A former South St. Paul boys basketball coach died by suicide Monday, two days before he was set to be sentenced for pleading guilty to federal fraud charges.
The Mendota Heights Police Department said officers were called around 3 p.m. Monday for a possible suicide in the 600 block of Wesley Court, where they found McCollister dead inside his home.
McCollister leaves a wife and three kids behind, according to his Twitter account.
According to federal documents, McCollister was charged in December with felony conspiracy to commit health care fraud from 2016 to 2017. It states he was charged by felony information, a process by which a defendant agrees to waive a grand jury indictment and instead plead guilty.
McCollister left his position from the high school team in January, along with his student support assistant job, the Pioneer Press reported.
About a week after he resigned from his positions, he entered a guilty plea for the charges. According to the sentencing guidelines, McCollister would serve 10 to 16 months in prison. He also remained a free man prior to the sentencing.
Bring Me The News reached out to McCollister's attorney, Ryan Pacyga, for comment Tuesday.
The criminal complaint states that McCollister was a former lawyer who began practicing law in 2009. Around 2015, he began his own law practice that specialized in personal injury claims for those who were in car accidents.
McCollister then met unknowingly with a confidential informant who was working with the Minnesota Commerce Fraud Bureau, after he was introduced to them by a chiropractor in 2016. The informant posed as a "runner," according to court documents. As defined in the complaint, "a runner is a person who gets paid to recruit patients who have purportedly been in car accidents to receive chiropractic treatment funded by automobile insurance."
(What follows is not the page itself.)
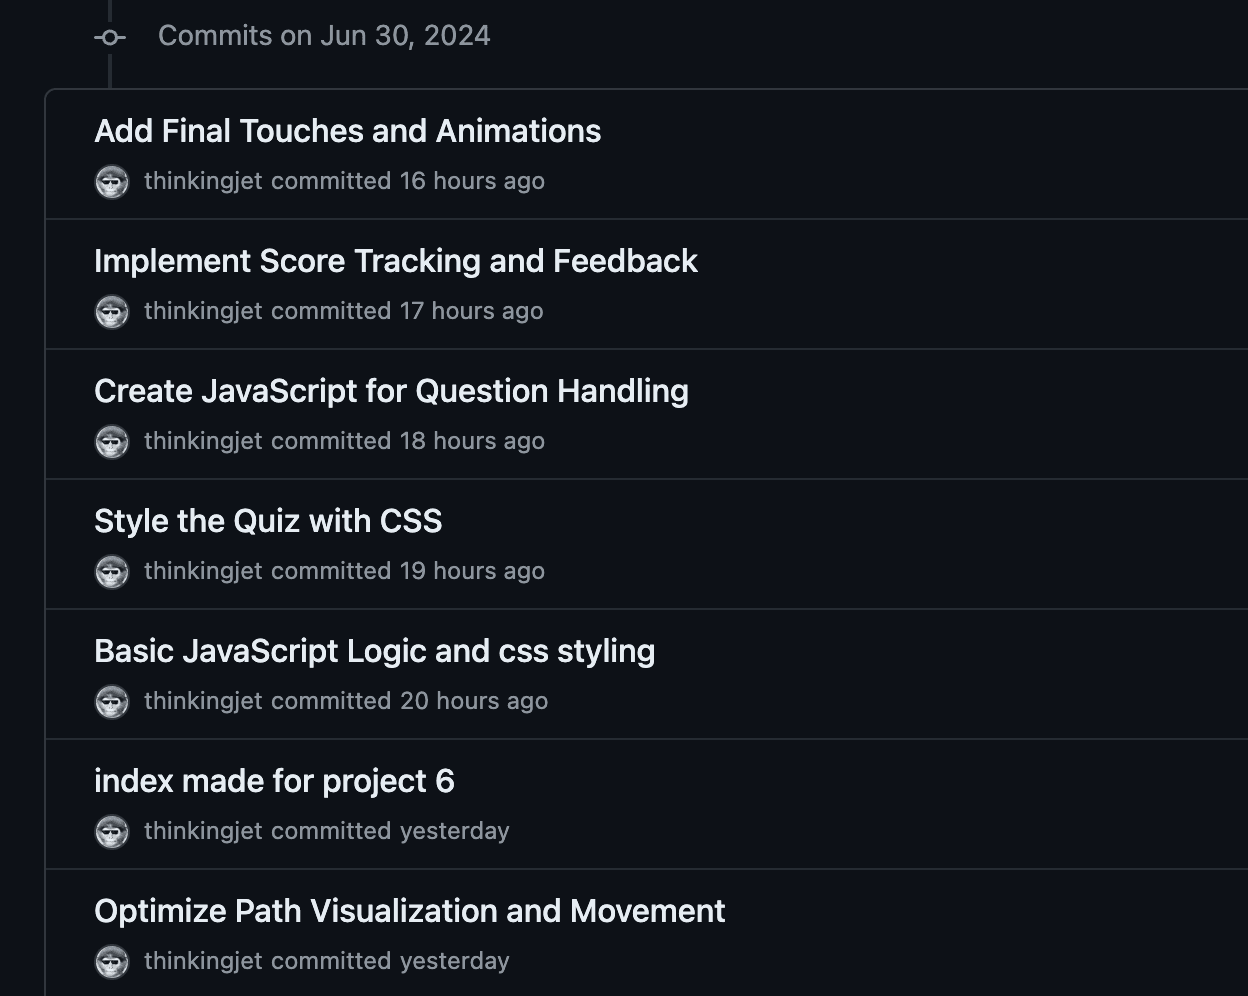
Task: Open 'Create JavaScript for Question Handling' commit
Action: [391, 391]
McCollister met with the runner to discuss a plan regarding people who had been injured in car accidents. The runner would then bring the people to certain chiropractors, where McCollister would represent them through the connections. He then would "assert claims against automobile companies for purported bodily injuries resulting from the car accidents." McCollister offered to pay the "runner" about $300 or more for each patient brought to him.
According to Minnesota law, it is illegal to pay a "runner" to recruit patients to receive chiropractic care funded by car insurance. In addition, insurance companies have no obligation to pay claims of injured people who had been recruited by "runners."
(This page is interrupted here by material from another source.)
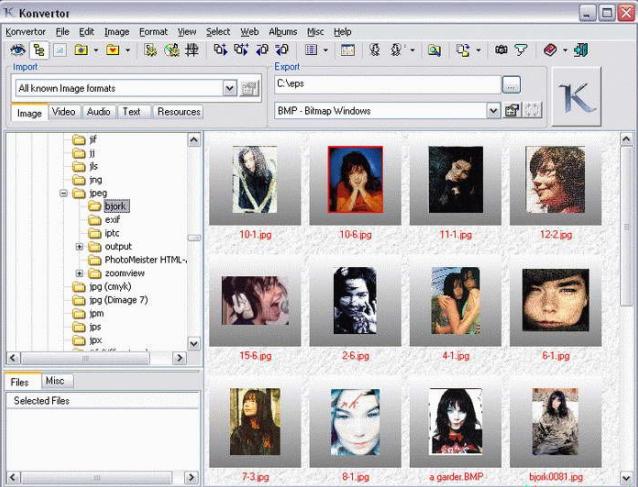Click the options icon beside BMP export format
This screenshot has width=638, height=487.
pos(512,110)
Shortly thereafter, documents state McCollister represented two different patients — both undercover federal agents — in November and December of 2017.
One of the patients was directed to be "treated" by then-chiropractor Huy Nguyen, who according to federal court documents, was sentenced for his part in the conspiracy. Nguyen was sentenced to just under six years in prison, followed by two years of supervised release. He is expected to be released from the Federal Prison Camp in Duluth on Dec. 16, 2022.
Prosecutors say McCollister sent two letters to Liberty Mutual Insurance, asking for a $25,000 bodily injury settlement for the two separate fake claims.
The Pioneer Press reports that McCollister was disbarred by the Minnesota Supreme Court prior to this charge, as he admitted to intentionally "misappropriating more than $16,300 in client funds from his trust account between July and December 2020."
To get help for thoughts of suicide, call the National Suicide Prevention Lifeline at 1-800-273-8255.